Prosjektet er finansiert av VAM-programmet i Norges Forskningsråd og ledes av Britt Slagsvold. Data hentes fra panelstudien NorLAG og den internasjonale Generations and Gender Survey.
NOVA-forskere i prosjektet er Tale Hellevik, Katharina Herlofson, Thomas Hansen, Per Erik Solem og Svein Olav Daatland. Andre involverte er Morten Blekesaune (Universitetet i Agder), Marja Aartsen (VU University Amsterdam), Christian Deindl (University of Cologne) og Martina Brandt (Technical University of Dortmund).
Prosjektet har et advisory board som består av sju ledende, internasjonale eksperter. Første møte med ekspertpanelet ble avholdt på Voksenåsen 11.-12. juni 2015. Les mer om møtet her.
Population ageing changes the balance between generations. Active ageing is therefore a key objective in developing a sustainable welfare state. Utilizing a life course perspective and longitudinal data, this project investigates pathways and outcomes of active ageing in three domains and their interactions: the labor market (paid work), civil society (volunteerism), and the family (family care and support).
A key question is how opportunities and constraints in earlier years, and previous practices and relationships, influence activity and participation in old age:
- Do changes in work and life conditions in the years prior to eligible pension age influence plans for and timing of retirement?
- Does volunteering in old age substitute loss of previous productive social roles, or is volunteering primarily a continuation of earlier activity?

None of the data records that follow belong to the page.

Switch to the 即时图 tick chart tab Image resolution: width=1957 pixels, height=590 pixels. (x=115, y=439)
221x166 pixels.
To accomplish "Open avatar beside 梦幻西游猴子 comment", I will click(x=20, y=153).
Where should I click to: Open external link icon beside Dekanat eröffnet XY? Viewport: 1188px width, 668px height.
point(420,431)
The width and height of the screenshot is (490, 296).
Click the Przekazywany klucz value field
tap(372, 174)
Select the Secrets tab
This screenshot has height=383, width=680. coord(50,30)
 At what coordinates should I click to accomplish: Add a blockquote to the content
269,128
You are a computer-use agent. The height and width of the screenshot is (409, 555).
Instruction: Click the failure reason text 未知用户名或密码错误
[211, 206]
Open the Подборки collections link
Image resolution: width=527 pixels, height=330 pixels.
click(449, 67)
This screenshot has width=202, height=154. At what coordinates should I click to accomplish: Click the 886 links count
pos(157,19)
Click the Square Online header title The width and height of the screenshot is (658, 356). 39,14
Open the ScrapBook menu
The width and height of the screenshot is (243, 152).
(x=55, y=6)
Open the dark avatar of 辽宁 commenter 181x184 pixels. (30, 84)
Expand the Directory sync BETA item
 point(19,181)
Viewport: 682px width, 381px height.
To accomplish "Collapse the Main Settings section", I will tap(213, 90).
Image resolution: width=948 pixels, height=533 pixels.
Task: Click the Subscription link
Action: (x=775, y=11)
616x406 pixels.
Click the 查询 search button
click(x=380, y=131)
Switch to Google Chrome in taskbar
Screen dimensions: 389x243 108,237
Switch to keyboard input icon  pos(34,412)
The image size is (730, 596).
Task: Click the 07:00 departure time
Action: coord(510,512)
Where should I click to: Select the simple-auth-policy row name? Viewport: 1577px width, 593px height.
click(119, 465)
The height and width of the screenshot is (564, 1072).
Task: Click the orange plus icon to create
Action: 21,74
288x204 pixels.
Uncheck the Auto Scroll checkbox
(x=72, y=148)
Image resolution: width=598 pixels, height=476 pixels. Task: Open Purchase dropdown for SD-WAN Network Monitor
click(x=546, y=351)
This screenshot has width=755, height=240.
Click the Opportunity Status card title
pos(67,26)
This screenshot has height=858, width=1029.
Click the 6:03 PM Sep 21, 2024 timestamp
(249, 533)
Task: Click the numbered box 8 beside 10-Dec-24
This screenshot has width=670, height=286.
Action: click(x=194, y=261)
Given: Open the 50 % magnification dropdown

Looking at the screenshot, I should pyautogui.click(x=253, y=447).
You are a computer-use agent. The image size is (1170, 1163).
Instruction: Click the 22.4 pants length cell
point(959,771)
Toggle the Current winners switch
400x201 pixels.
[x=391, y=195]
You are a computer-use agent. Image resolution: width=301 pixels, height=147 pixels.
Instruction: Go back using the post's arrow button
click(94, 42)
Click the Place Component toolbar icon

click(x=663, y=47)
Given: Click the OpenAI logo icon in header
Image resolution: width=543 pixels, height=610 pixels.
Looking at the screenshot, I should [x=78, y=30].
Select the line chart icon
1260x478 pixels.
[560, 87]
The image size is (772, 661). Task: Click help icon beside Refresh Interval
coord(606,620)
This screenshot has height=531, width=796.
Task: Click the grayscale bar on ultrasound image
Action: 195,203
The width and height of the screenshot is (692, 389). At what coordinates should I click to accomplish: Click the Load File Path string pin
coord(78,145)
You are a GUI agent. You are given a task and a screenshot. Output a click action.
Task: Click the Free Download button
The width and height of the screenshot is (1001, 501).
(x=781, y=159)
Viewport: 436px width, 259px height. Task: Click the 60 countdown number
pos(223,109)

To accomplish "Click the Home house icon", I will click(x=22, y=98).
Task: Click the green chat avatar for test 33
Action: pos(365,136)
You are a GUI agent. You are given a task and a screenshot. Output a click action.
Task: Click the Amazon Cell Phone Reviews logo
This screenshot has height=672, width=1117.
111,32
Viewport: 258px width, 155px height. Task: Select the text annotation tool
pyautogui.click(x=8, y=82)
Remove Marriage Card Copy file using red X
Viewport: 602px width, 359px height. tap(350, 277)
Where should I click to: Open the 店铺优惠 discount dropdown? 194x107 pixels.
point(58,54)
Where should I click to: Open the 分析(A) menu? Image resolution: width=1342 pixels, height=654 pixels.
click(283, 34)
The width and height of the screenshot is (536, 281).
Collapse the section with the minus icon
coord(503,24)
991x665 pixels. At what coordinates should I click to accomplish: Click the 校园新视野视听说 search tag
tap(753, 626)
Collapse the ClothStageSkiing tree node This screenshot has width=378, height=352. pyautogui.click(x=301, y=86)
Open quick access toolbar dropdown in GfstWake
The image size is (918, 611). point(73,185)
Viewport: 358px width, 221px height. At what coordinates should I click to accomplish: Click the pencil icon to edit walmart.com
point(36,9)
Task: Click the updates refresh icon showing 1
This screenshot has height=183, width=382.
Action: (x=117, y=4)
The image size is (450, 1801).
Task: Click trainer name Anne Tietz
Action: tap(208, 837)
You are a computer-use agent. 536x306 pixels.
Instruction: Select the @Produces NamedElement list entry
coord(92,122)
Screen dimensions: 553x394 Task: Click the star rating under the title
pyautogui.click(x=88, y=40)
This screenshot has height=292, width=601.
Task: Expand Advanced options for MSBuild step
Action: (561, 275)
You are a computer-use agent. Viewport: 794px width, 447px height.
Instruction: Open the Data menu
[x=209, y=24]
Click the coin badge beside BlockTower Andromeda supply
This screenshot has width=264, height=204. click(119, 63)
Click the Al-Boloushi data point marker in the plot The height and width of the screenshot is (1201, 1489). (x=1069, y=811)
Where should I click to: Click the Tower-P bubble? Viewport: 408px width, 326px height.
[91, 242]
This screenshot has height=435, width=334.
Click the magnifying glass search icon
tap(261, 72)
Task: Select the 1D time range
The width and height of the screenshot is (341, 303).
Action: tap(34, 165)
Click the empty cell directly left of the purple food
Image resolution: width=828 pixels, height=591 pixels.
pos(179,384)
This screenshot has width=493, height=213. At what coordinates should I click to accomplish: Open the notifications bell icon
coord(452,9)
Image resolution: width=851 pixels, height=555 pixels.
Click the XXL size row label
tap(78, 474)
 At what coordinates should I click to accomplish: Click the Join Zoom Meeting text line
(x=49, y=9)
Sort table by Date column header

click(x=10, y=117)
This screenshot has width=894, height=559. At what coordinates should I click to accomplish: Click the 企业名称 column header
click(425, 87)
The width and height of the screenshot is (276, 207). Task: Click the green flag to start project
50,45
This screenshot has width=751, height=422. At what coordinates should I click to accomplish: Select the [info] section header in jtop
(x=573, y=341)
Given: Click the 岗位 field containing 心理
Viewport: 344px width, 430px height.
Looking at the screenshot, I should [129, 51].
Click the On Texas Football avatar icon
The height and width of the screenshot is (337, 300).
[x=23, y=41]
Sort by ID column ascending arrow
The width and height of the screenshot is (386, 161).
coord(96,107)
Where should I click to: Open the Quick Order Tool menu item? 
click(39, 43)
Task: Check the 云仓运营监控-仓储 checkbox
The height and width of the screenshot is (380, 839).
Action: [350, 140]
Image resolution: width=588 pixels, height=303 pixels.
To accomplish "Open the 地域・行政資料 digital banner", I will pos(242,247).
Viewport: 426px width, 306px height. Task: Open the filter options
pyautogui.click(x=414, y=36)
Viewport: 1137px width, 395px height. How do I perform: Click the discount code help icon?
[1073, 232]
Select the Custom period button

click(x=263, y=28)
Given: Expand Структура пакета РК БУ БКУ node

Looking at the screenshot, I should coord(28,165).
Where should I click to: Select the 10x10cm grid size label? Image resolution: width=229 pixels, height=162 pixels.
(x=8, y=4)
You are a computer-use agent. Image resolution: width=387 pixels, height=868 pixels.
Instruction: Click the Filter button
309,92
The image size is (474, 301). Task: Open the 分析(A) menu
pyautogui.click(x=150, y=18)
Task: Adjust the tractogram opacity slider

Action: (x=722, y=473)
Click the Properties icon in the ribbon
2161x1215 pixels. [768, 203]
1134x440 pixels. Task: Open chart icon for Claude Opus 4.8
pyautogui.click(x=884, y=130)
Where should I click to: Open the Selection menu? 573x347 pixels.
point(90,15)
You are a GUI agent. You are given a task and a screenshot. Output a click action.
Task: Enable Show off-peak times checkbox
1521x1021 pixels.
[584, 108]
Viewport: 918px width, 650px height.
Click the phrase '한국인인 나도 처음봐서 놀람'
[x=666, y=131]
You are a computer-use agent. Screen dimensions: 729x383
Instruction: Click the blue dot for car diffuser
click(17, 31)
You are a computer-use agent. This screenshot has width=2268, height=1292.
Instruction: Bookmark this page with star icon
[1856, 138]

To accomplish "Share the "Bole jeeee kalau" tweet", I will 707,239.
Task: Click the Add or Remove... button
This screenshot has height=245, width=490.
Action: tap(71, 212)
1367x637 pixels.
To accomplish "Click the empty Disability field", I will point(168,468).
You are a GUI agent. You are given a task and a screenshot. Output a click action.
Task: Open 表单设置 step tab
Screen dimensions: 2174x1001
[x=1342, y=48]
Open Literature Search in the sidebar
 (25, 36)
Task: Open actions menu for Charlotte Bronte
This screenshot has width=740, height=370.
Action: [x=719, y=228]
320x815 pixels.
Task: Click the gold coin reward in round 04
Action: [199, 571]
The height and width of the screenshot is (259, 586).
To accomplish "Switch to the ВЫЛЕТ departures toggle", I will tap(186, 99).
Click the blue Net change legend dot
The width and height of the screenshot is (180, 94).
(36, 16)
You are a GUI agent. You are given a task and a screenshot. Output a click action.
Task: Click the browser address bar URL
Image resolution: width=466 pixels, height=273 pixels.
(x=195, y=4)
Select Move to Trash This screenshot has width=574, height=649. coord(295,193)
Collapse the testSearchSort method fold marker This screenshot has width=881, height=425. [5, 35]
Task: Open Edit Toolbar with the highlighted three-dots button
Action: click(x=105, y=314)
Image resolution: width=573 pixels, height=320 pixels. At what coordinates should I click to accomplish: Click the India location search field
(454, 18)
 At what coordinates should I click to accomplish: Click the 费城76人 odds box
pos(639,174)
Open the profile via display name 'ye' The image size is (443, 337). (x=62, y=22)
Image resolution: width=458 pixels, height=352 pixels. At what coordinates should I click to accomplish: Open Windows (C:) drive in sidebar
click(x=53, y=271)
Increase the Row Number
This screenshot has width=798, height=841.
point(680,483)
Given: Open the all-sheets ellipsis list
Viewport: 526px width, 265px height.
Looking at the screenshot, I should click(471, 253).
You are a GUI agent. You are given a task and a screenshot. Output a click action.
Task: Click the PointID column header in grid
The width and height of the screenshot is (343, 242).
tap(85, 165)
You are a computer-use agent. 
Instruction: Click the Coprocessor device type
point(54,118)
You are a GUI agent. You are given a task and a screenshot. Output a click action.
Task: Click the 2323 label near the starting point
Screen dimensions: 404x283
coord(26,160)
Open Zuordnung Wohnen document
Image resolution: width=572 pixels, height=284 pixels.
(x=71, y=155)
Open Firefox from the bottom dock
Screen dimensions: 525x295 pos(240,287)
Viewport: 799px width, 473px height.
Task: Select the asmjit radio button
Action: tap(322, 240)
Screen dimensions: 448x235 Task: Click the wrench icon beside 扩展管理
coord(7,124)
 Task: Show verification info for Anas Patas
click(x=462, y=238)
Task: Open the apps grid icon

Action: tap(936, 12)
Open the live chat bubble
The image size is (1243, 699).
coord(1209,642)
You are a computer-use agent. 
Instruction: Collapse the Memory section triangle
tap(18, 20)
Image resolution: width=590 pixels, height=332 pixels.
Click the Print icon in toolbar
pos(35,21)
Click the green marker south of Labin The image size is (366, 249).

- Are past patterns of involvement in intergenerational support reflected in current participation?
Another key question addresses the interplay between the three domains: Does activity in one domain compete or complement activities in other domains? A third set of questions address the individual outcomes of participation in work, civic society and family.
The empirical analyses will build on panel data from three waves of the NorLAG study. NorLAG data consist of survey data which are linked with administrative register data. A sample of 3 700 persons aged 40+ in 2003 has been followed to 2008 and will be interviewed again in 2015, and a gross sample of 13 000 persons will be followed from wave 2008 to 2015.
Comparative (cross-national) data are available as NorLAG is included in the international Generations and Gender survey (GGS). Cooperation with the Survey of Health, Ageing and Retirement in Europe (SHARE) adds to the comparative potential of the project.